Interactive-drive latency tuning#
interactive-drive latency has two different components:
Model / chunk latency is the time spent preparing HDMap conditioning, running the OmniDreams DiT, decoding the generated chunk, and updating model state. This is usually the dominant input-to-visual delay.
Video-transport latency is the time spent delivering already-generated frames to a local window or browser. Switching from MJPEG to WebRTC can reduce this delivery cost, but it does not make the model generate a chunk faster.
Tune the model path first when the profiler shows per-chunk work dominating. Tune transport when generated frames are ready quickly but arrive late or unevenly in the viewer.
Model and backend choice#
Use the OmniDreams world-model backend for latency work. The raster backend is useful for scene, control, and presenter debugging, but it does not exercise the model path and should not be used as a model-latency reference.

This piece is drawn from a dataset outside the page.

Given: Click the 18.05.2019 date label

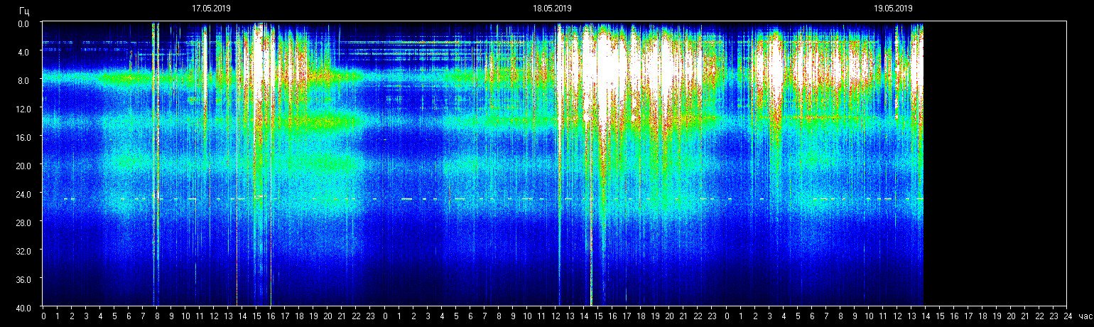Looking at the screenshot, I should [x=552, y=9].
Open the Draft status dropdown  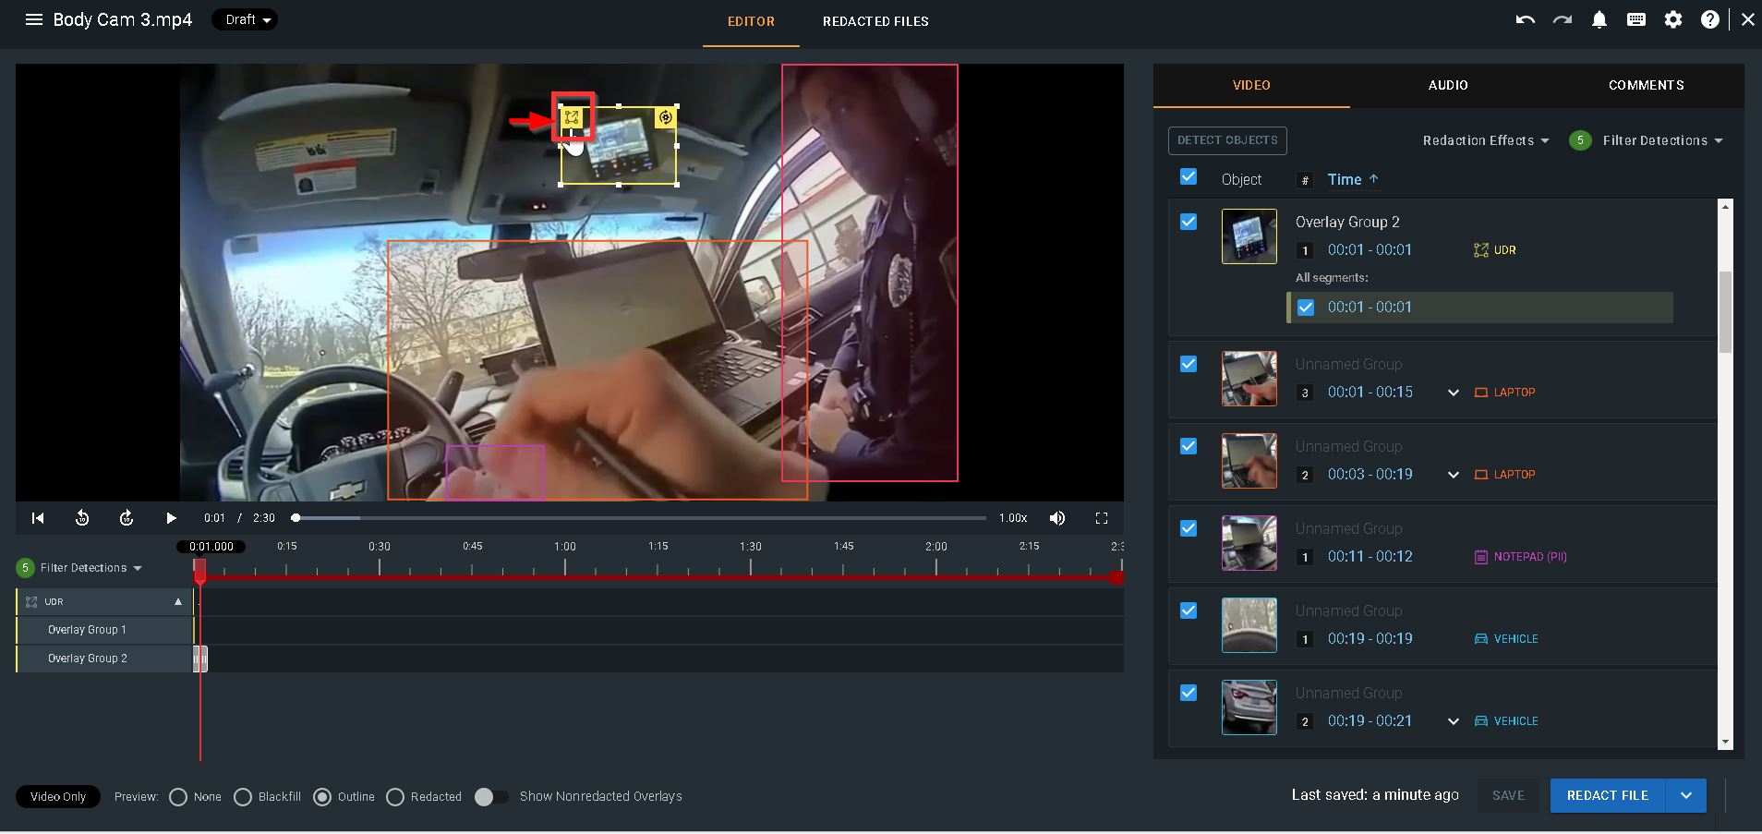[245, 19]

The packaged interactive-drive manifests are the supported starting points:
example_world_model.yamlis the default single-view configuration at1280 x 704(width x height), 30 FPS, 8 generated frames per steady-state block, LightVAE enabled, and native DiT acceleration disabled.example_world_model_perf.yamlis the perf-tuned manifest. It lowers the default resolution to1168 x 640, keeps 30 FPS and 8-frame steady-state blocks, enables the performance recipe, and requires the native DiT path.

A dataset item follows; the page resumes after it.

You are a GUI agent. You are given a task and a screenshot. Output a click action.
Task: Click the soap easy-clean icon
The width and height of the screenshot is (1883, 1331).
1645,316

Run the perf manifest only on hosts that can build and load the native extension:
uv run --package flashdreams-omnidreams omnidreams-prepare --perf
uv run --package flashdreams-omnidreams interactive-drive \
--manifest example_world_model_perf.yaml
native_dit_acceleration: required is intentional. If the native extension is
not available, startup fails instead of silently falling back to the slower
PyTorch path.
Resolution#
Resolution is one of the highest-impact latency knobs because it changes the amount of HDMap, DiT, and VAE work per chunk. Set it in the world-model manifest:
resolution_wh: [1168, 640]
Both values are [width, height] and must be positive multiples of 16. The
bundled manifests list tested aspect-compatible examples:
[1280, 704][1168, 640][1024, 560][896, 496][640, 352]
Lowering resolution reduces per-chunk compute and transport payload size, with the expected image-quality tradeoff. The raster presenter automatically adopts the manifest resolution for the world-model backend.
Chunk size constraints#
Do not treat chunk size as an arbitrary latency knob. The interactive-drive adapter validates the FlashDreams pipeline at startup:
The initial conditioning chunk is fixed at 5 frames.

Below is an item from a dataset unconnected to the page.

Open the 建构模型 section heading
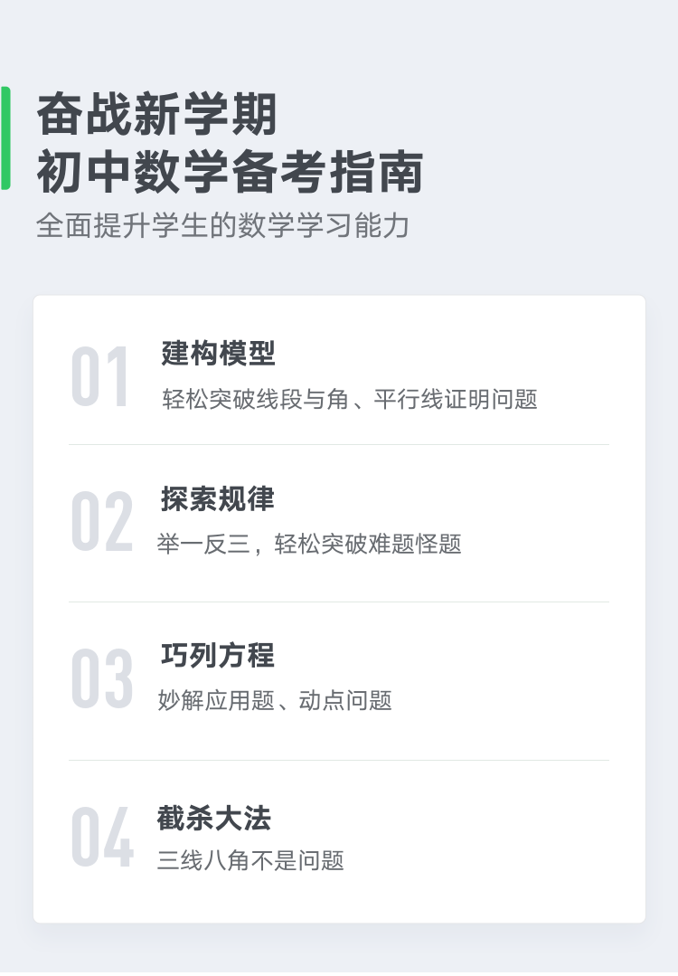The image size is (678, 976). 219,354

The public LightVAE single-view recipe used by the bundled manifests supports 8-frame steady-state chunks.
Full-VAE single-view recipes support 8- or 12-frame chunks only when the matching checkpoint is available.
The pixel-shuffle single-view branch requires 16-frame chunks and
local_attn_size: 8. It is not the published interactive-drive tuning path.
At 30 FPS, an 8-frame steady-state chunk covers about 267 ms of generated video. Reducing video-transport latency cannot remove this model-side chunk granularity.
FP8 and native acceleration#
The perf manifest uses the OmniDreams single-view native CUDA extension for the DiT path:
native_dit_acceleration: required
native_dit_backend: fp8_kvcache_cudnn
native_dit_attention_backend: cudnn
Supported manifest values are native_dit_acceleration: disabled | auto |
required and native_dit_backend: fp8_kvcache_cudnn | bf16. The attention
backend accepts auto, cudnn, sparge, sage3, and sage3_fp8;
the bundled perf manifest pins cudnn.
The native extension requires a source checkout, git, a CUDA toolchain
(nvcc) matching the PyTorch build, synced third-party sources from
omnidreams-prepare --perf, and a Blackwell-class GPU (SM 12.0) or newer.
The extension builds for 12.0a by default. Use this path on Blackwell and
GB300 systems.
H100 / Hopper systems should use the standard PyTorch CUDA path with native DiT disabled unless you are deliberately maintaining a compatible native build. That path is supported, but it is not the same perf path as the published GB300 numbers.
The manifest also exposes an optional native LightVAE FP8 encoder:
native_vae_encoder: fp8
It is disabled in the bundled perf manifest. Enabling it requires
OMNIDREAMS_LIGHTVAE_FP8_STATE_PATH or native_vae_fp8_state_path pointing
to a calibrated LightVAE FP8 state.
Transport choice#
Pick transport based on where the viewer runs:
Local Vulkan window: lowest-overhead local presentation when the host has a graphics-capable GPU and display stack.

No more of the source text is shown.